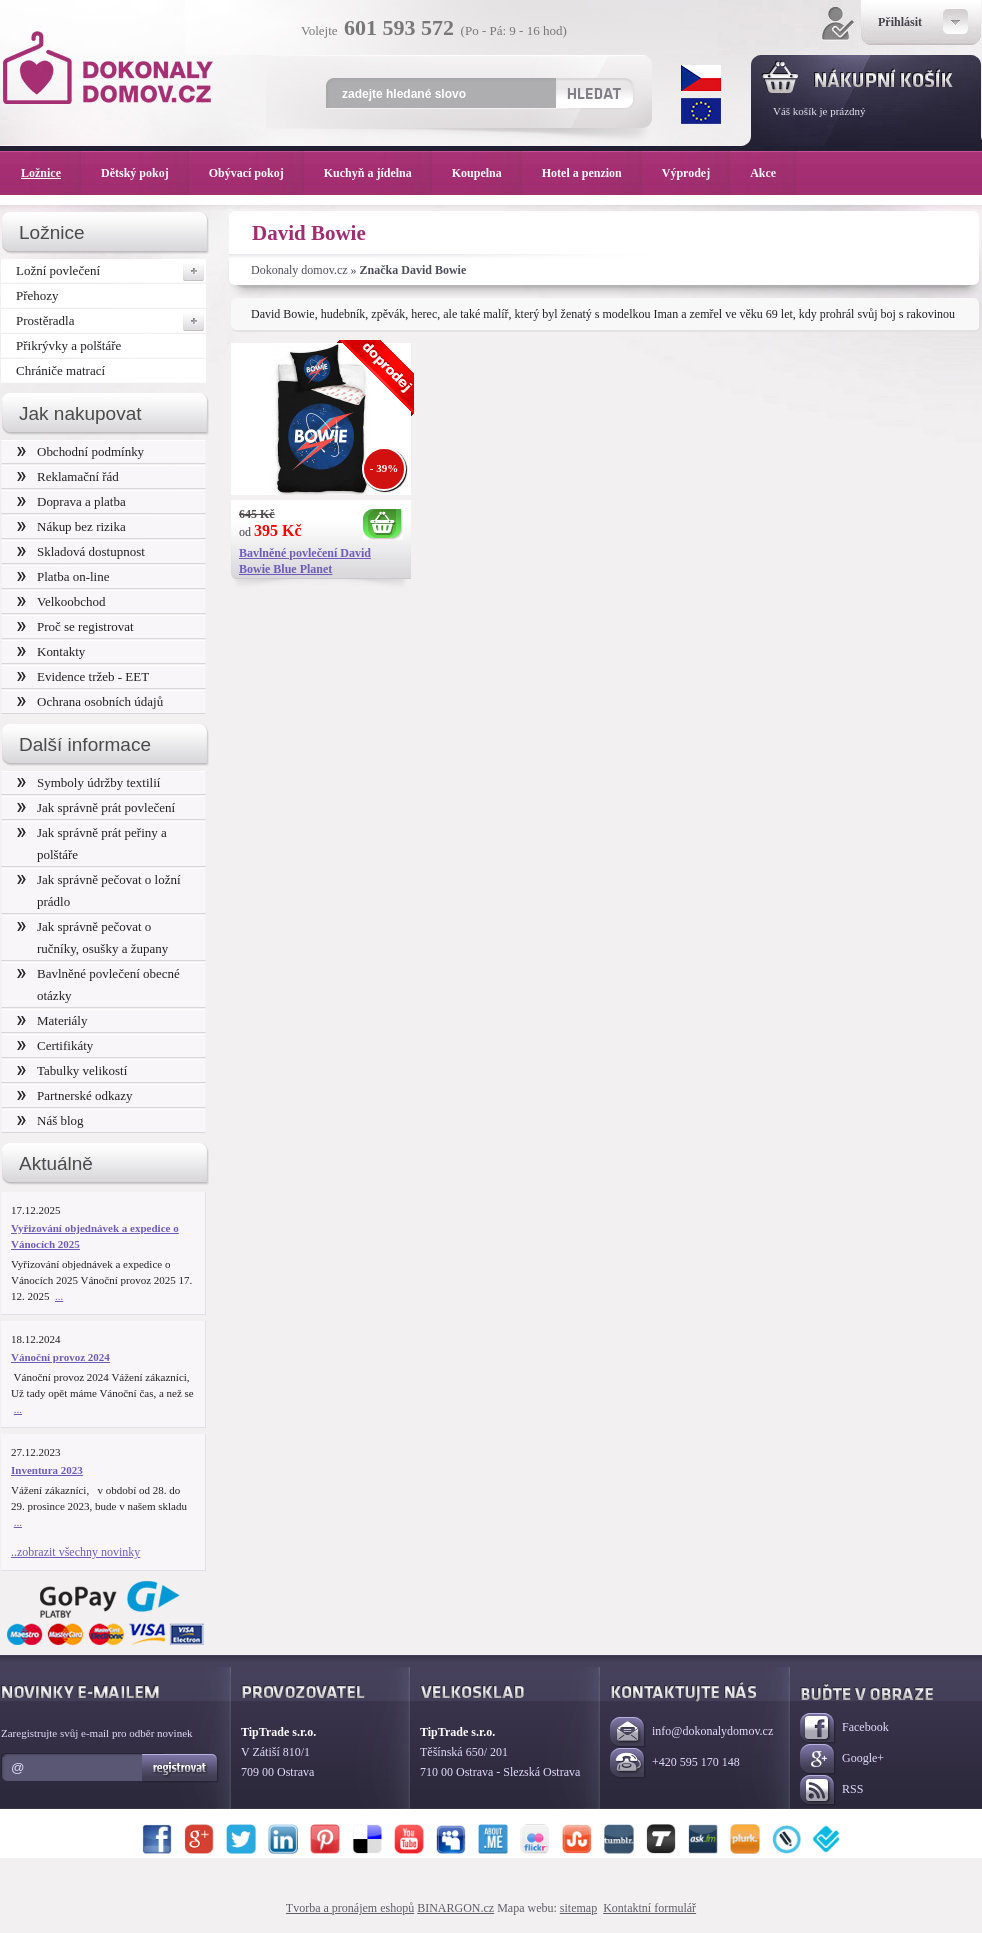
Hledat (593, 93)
:::
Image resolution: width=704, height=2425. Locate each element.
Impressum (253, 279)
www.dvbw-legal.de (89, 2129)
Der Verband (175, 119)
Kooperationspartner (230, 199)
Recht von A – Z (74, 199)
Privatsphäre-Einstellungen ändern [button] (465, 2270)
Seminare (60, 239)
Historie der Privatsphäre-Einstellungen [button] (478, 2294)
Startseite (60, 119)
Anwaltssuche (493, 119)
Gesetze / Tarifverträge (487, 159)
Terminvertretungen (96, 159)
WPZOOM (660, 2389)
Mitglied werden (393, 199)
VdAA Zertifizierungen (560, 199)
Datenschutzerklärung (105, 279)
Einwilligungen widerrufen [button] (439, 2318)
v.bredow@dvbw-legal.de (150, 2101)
:::
Can you lay out the entries starting at the line containing "WPZOOM (660, 2389)" and ending at the line containing "v.bredow@dvbw-legal.de (150, 2101)" as a Markdown table with the columns Number and Entry line, leaving out any blank lines?

» OUTPUT:
| Number | Entry line |
|---|---|
| 1 | WPZOOM (660, 2389) |
| 2 | Mitglied werden (393, 199) |
| 3 | VdAA Zertifizierungen (560, 199) |
| 4 | Datenschutzerklärung (105, 279) |
| 5 | Einwilligungen widerrufen [button] (439, 2318) |
| 6 | v.bredow@dvbw-legal.de (150, 2101) |